Look at the Scottish Fold and try not to squeal with delight. It’s almost impossible. With those trademark ears that fold forward and downward due to a spontaneous mutation, a Scottish Fold gives the impression of a pixie or an owl. The descendants of barnyard cats, they are overall sturdy cats. Their dispositions match their sweet faces—they are affectionate, have small voices and are undemanding.
When you meet an American Curl, you will be immediately struck by his unmistakable curled back ears. Michael Bull, American Curl breed council secretary for the CFA, says the American Curl is a very people-oriented cat. If you live with a Curl, you can look forward to being awakened by gentle eyelid pats and nose kisses. Intelligent and dog-like, the Curl will get along well with other pets and is not overly talkative but they will occasionally express themselves with little cooing sounds.
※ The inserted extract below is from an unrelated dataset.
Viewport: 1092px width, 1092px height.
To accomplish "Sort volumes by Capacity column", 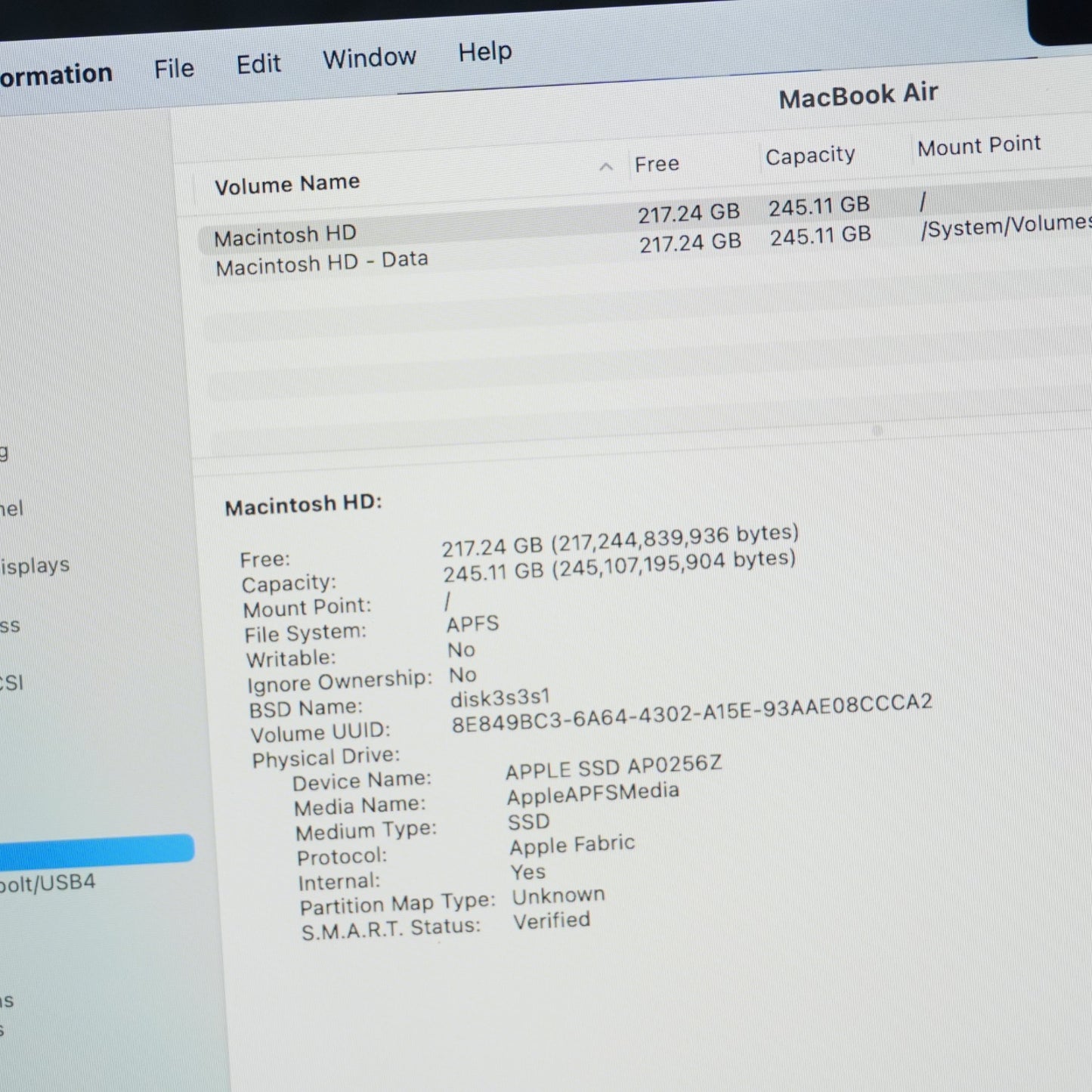I will (810, 156).
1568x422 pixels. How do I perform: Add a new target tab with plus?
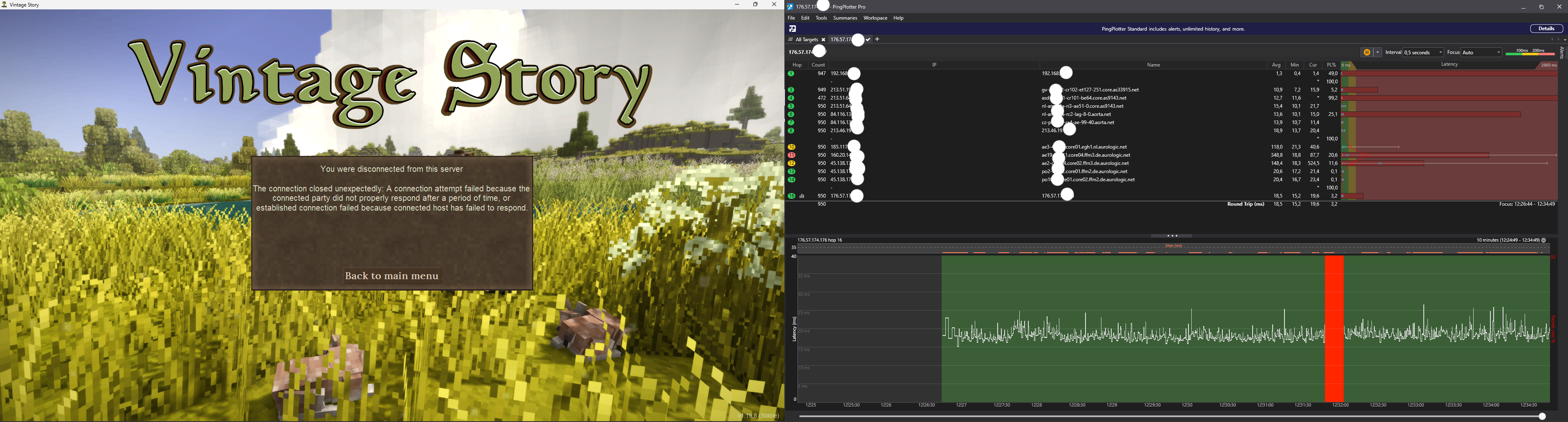(x=877, y=40)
Appropriately named as they often go limp when held, you’ll want to do nothing more than cuddle with this luxurious feline. Laura Gregory, Ragamuffin breed council secretary for the CFA, says that the Ragamuffin’s personality matches their sweet faces. With a personality that aims to please, they can be taught to fetch and may even be open to harness and leash training. Sharing a strong bond with their family, Ragamuffins are great with children and other pets.
More than just a cute face, the American Bobtail is very intelligent and known for their love of playing games. Shelby Friemoth, American Bobtail breed council secretary for the CFA, says that Bobtails will often demonstrate their strong hunting instincts by catching insects mid-air and stalking toys. Medium-to-large cats with a rectangular body, the breed was developed by natural selection. Their tail is short, flexible and very expressive and, along with their other features, gives the breed a similar look to the bobtailed wildcat.
Part-cat, part-teddy bear, the Exotic is 100 percent cute. Penni Richter, Exotic breed council secretary for the CFA, says that for people who love the look of a Persian but can’t meet the demands of daily grooming, an Exotic may be the answer. Bred to meet the Persian standard, an Exotic is unique in one respect: their coat. The Exotic’s coat is thick, dense, plush and short. Thus it requires less combing and will not mat or tangle. Easygoing and a sweet, this loyal companion loves to cuddle but won’t demand your attention 24/7.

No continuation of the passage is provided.